+++ EXTRACT TO READ +++

The reservation of a right to make premium loans has been held to be an incident of ownership. A right to change contingent beneficiaries, who are to receive benefits after the primary beneficiary’s death, also is an incident of ownership.
The mere right to change the time or manner of payment of proceeds to the beneficiary, as by electing, changing, or revoking settlement options, has been held an incident of ownership, but the Tax Court and the U.S. Court of Appeals for the Third Circuit have held to the contrary. (In 1981, the IRS reiterated its opposition to the Third Circuit’s holding in Connelly, and indicated its intent to continue to oppose that result in all circuits except the Third (Pa., Del., N.J., Virgin Islands).
According to a Technical Advice Memorandum, trust provisions that changed the beneficial interest from a decedent’s spouse to the decedent’s children if the decedent and the decedent’s spouse became divorced were not the equivalent to a retained incident of ownership that would bring the life insurance proceeds into the decedent’s estate. The memorandum implies that the result would have been different if the trust had provided that the beneficial interest would revert to the decedent upon divorce.
The right to receive disability income is an incident of ownership if payment of disability benefits would reduce the face amount payable at death. But where an employer corporation owned the policy and the insured employee was entitled to benefits under a disability income rider, the IRS did not claim that the right to the disability income was an incident of ownership that would cause the proceeds to be includable in the insured’s gross estate.
A more than 5 percent reversionary interest in the proceeds is an incident of ownership. When a wife, who owned insurance on her husband’s life and who was the primary beneficiary, changed the contingent beneficiary from her estate to whomever the insured named in his will, the IRS ruled that the insured did not possess at his death an incident of ownership.

+++ INFORMATION SUPPLIED +++

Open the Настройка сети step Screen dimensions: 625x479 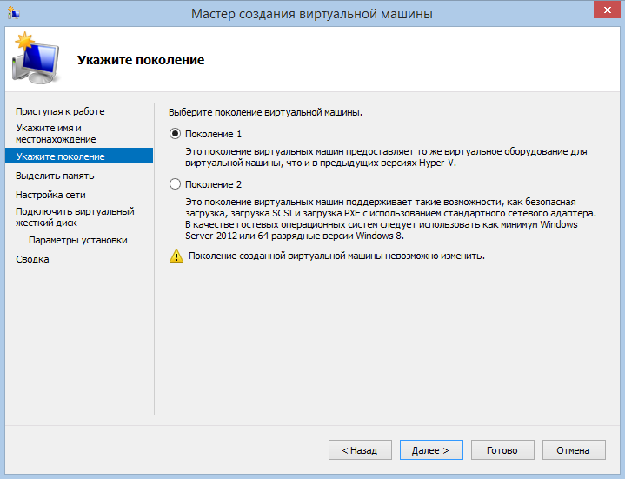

+++

SET PROBLEM:
Return the part of the passage above on incidents of ownership from "The reservation of" up to and including "also is an incident of ownership.", copied word for word.

FULL SOLUTION:
The reservation of a right to make premium loans has been held to be an incident of ownership. A right to change contingent beneficiaries, who are to receive benefits after the primary beneficiary’s death, also is an incident of ownership.